- Python3
- nltk
- etree
- stop words list
Developed a comprehensive search engine by constructing an Inverted Index on the Wikipedia corpus (72 GB), enabling it to deliver top search results for given query words.
Following Steps Follows to create Inverted Indexing :-
- Parsing using etree : Need to parse each page , title tag, infobox, body , category etc..

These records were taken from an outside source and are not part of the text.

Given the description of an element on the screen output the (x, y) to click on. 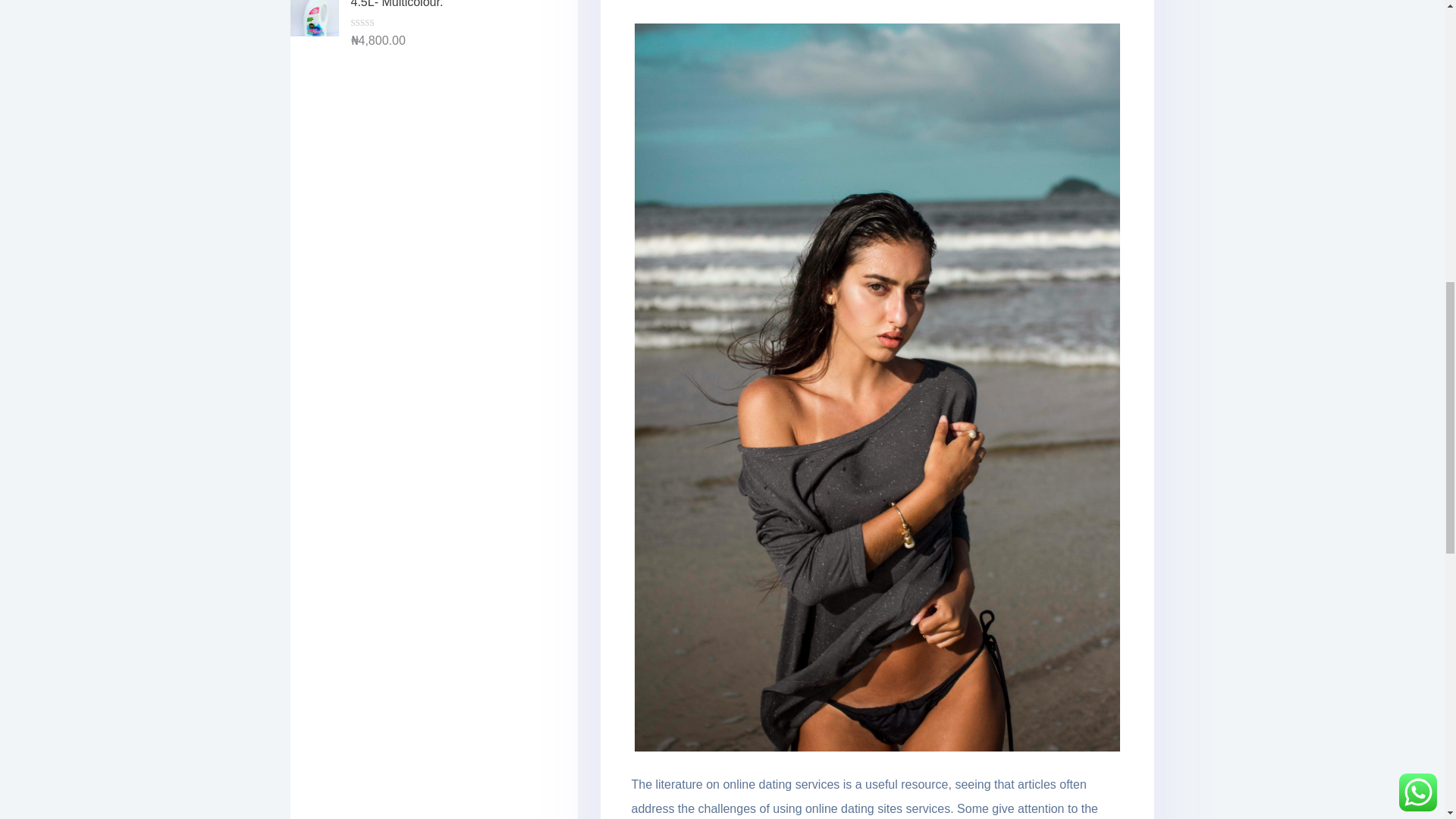
EASYWASH LAUNDRY DETERGENT 4.5L- Multicolour. (419, 5)
Given the description of an element on the screen output the (x, y) to click on. 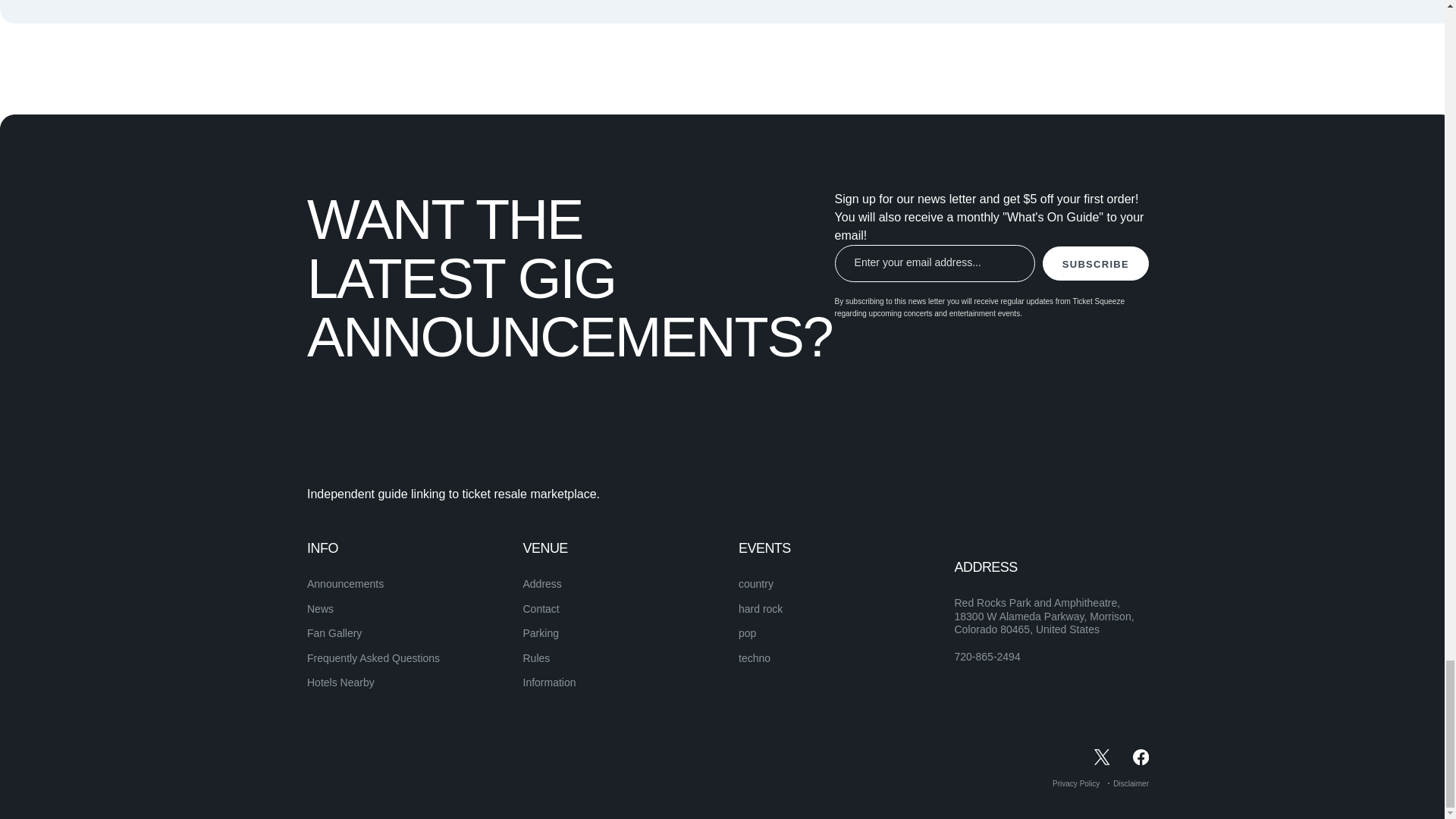
SUBSCRIBE (1095, 263)
Disclaimer (1130, 783)
Hotels Nearby (340, 682)
News (320, 608)
720-865-2494 (986, 657)
Address (542, 583)
Information (549, 682)
hard rock (760, 608)
techno (754, 657)
Privacy Policy (1075, 783)
Announcements (345, 583)
Frequently Asked Questions (373, 657)
Fan Gallery (334, 633)
Contact (540, 608)
Parking (540, 633)
Given the description of an element on the screen output the (x, y) to click on. 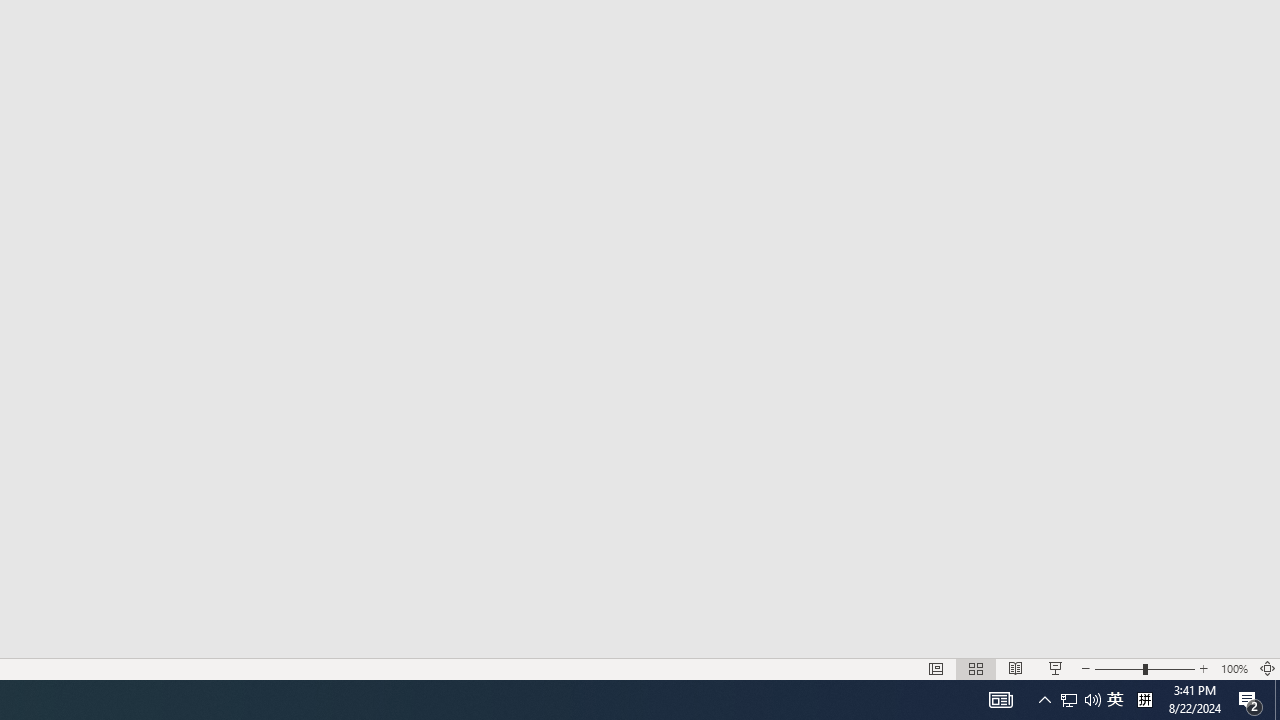
Zoom 100% (1234, 668)
Given the description of an element on the screen output the (x, y) to click on. 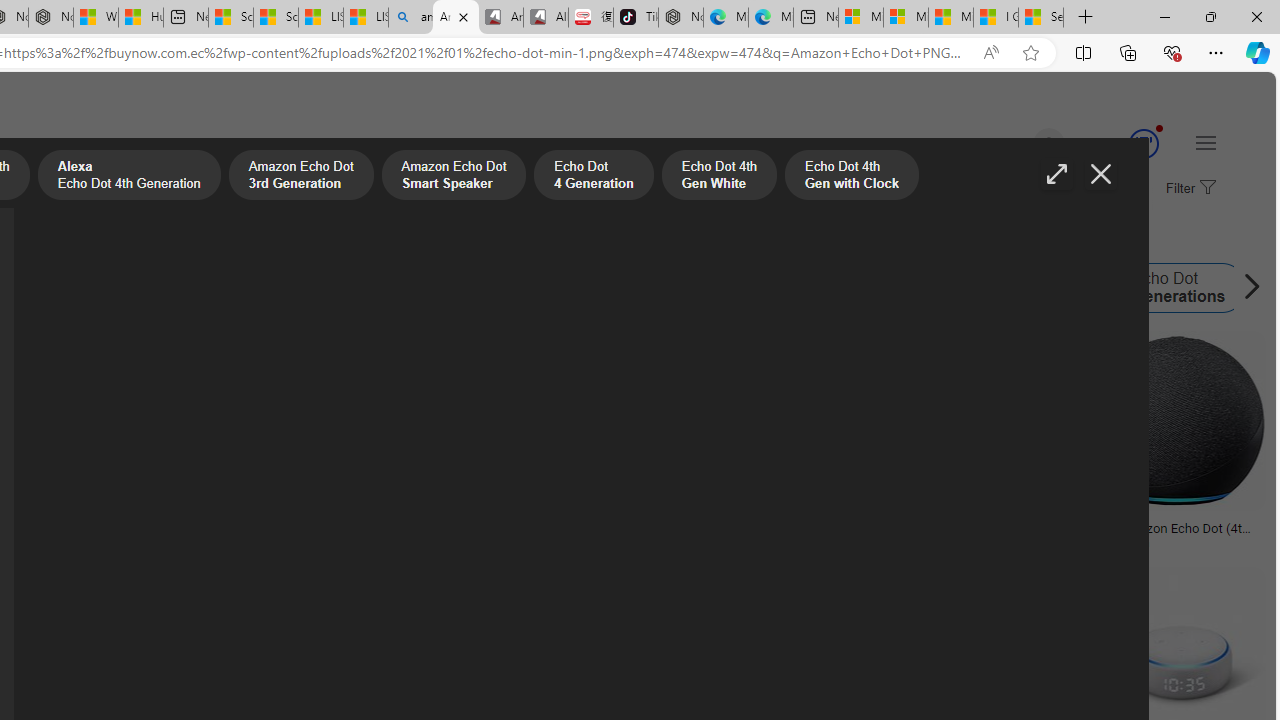
Filter (1188, 189)
Eugene (1019, 143)
croma.com (1176, 542)
pngkey.com (544, 541)
Class: item col (1161, 287)
tpsearchtool.com (976, 542)
Given the description of an element on the screen output the (x, y) to click on. 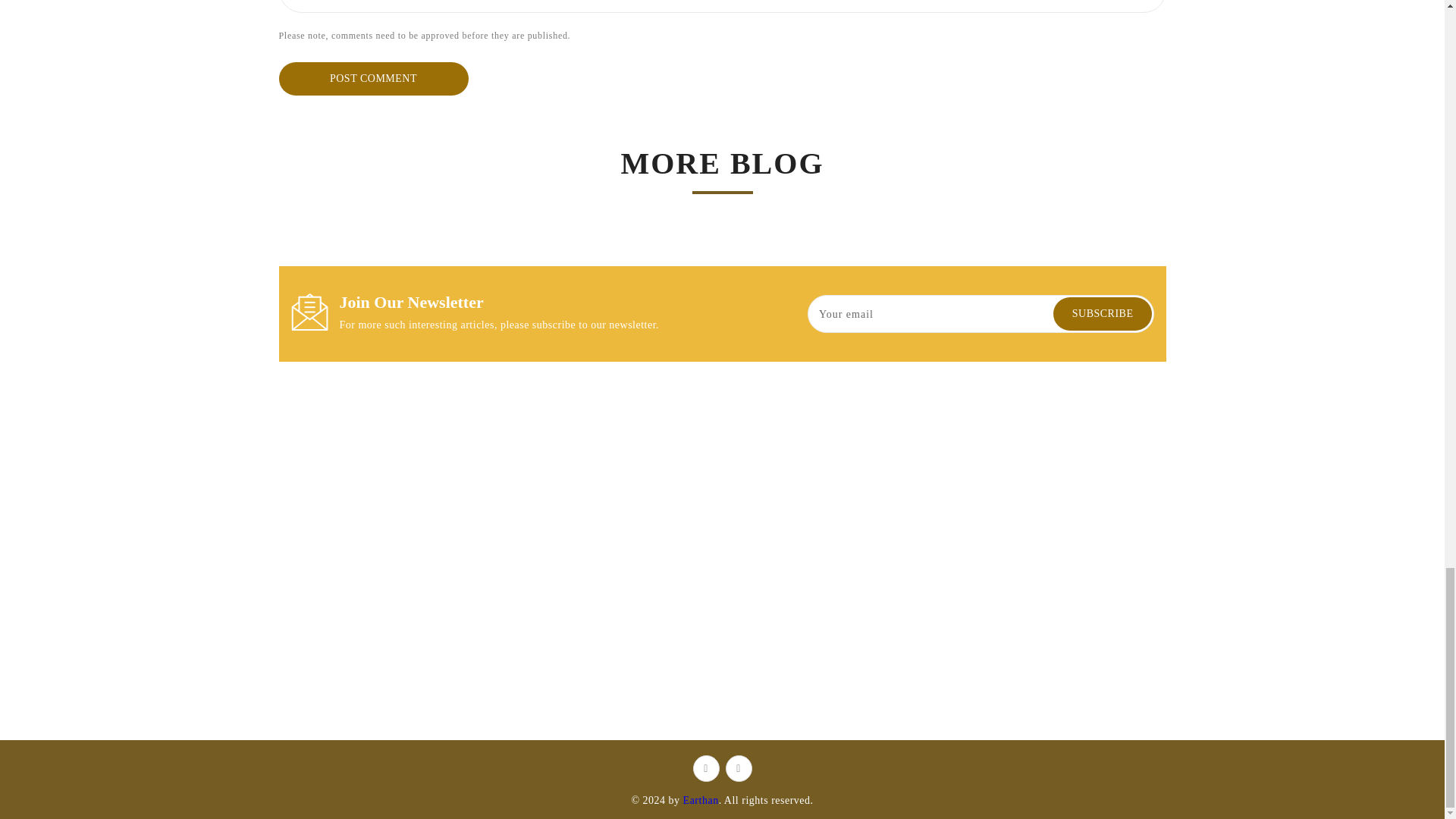
Post comment (373, 78)
earthan.in on Facebook (706, 768)
earthan.in on Instagram (738, 768)
Given the description of an element on the screen output the (x, y) to click on. 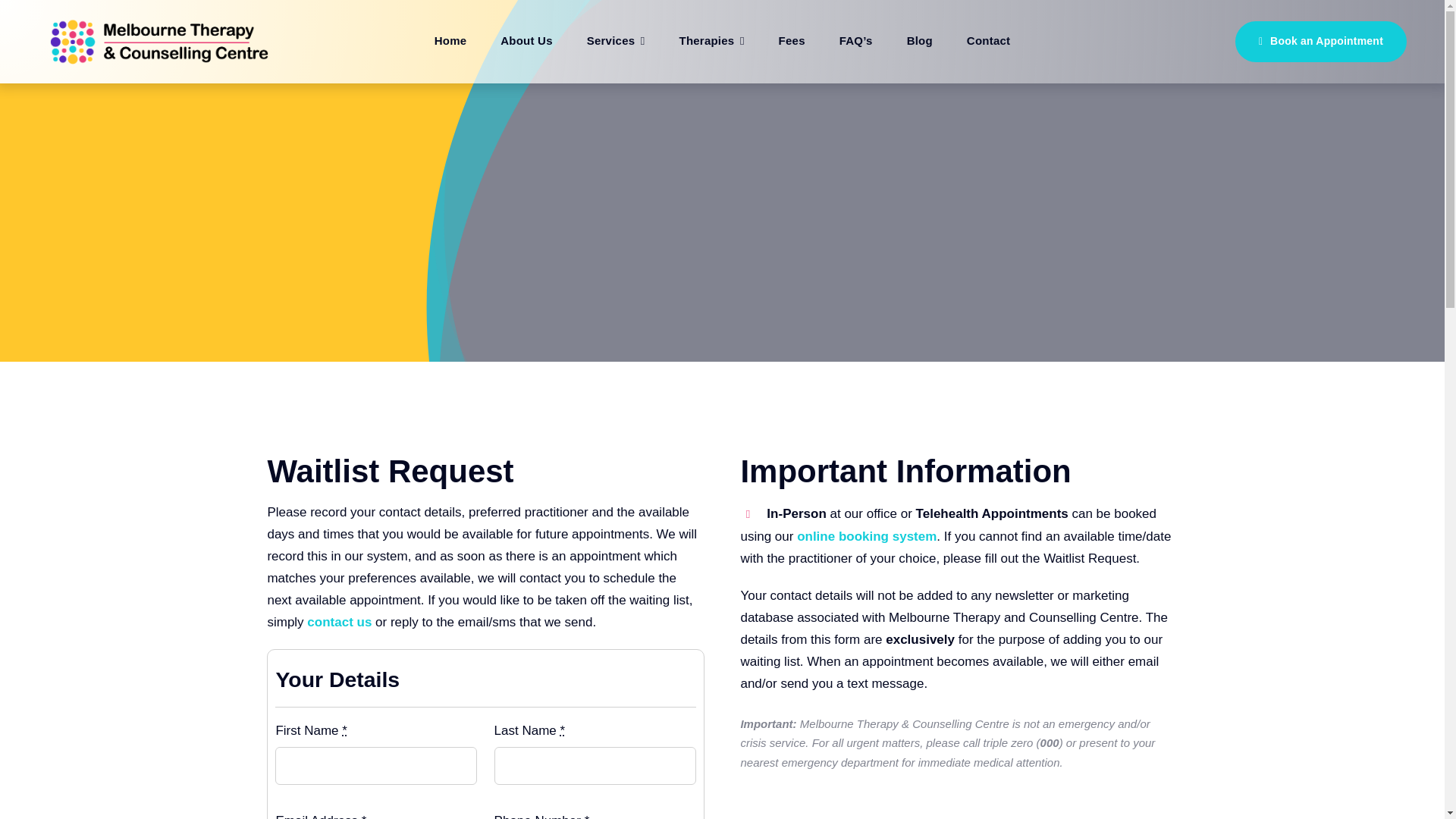
contact us (339, 622)
Home (450, 41)
About Us (525, 41)
Blog (920, 41)
Counselling Services (615, 41)
Services (615, 41)
Therapies (711, 41)
Contact (988, 41)
Contact Us (988, 41)
About Us (525, 41)
Our Fees (791, 41)
online booking system (866, 536)
Book an Appointment (1320, 41)
Our Blog (920, 41)
Frequently Asked Questions (856, 41)
Given the description of an element on the screen output the (x, y) to click on. 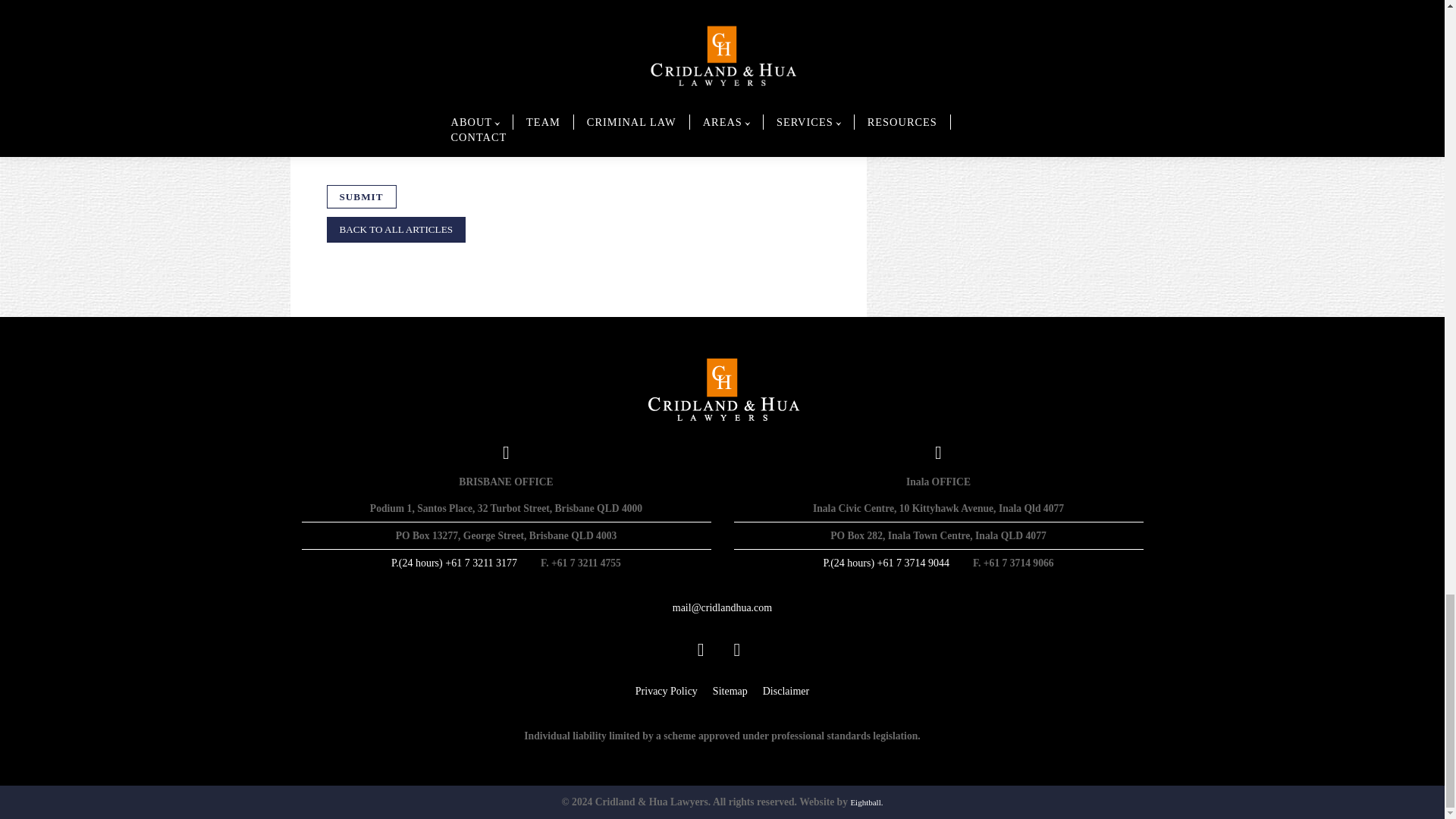
Submit (361, 196)
BACK TO ALL ARTICLES (395, 230)
Submit (361, 196)
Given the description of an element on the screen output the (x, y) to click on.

- Tokenization : Tokenize sentense to get each token using regular expression
- Case Folding : make it all to lowercase
- Stop Words Removal : remove stop word which are more frequently occured in a sentences
- Stemming : get root/base word and store it
- Inverted Index Creation : create word & its positing list consist of doc_id : TF-IDf score
Posting List for title/body/infobox/category file:
word1 : doc_id_1 : 70.34, doc_id_30 : 50.12, doc_id_35 : 20
word2 : doc_id_2 : 40.12, doc_id_35 : 20.78
Word_dictionary :
word1 : { t : title_file_offset , b : body_file_offset, c : category_file_offset, i : inforbox_file_offset}
word2 : { t : title_file_offset , b : body_file_offset, c : category_file_offset, i : inforbox_file_offset}
- support field query like title:abc body:aaa infobox:zyx
- showing only top 10 relevent search result
- Response time is nearly 1-2 second
- Difficult to process such huge Data dump of 73 GB
- Can not store word & its posting list into a main memory, So Used K-way Merge sort
- Can not Load full final index into main memory, So Built Secondary Index on top of Primary Index (Posting List)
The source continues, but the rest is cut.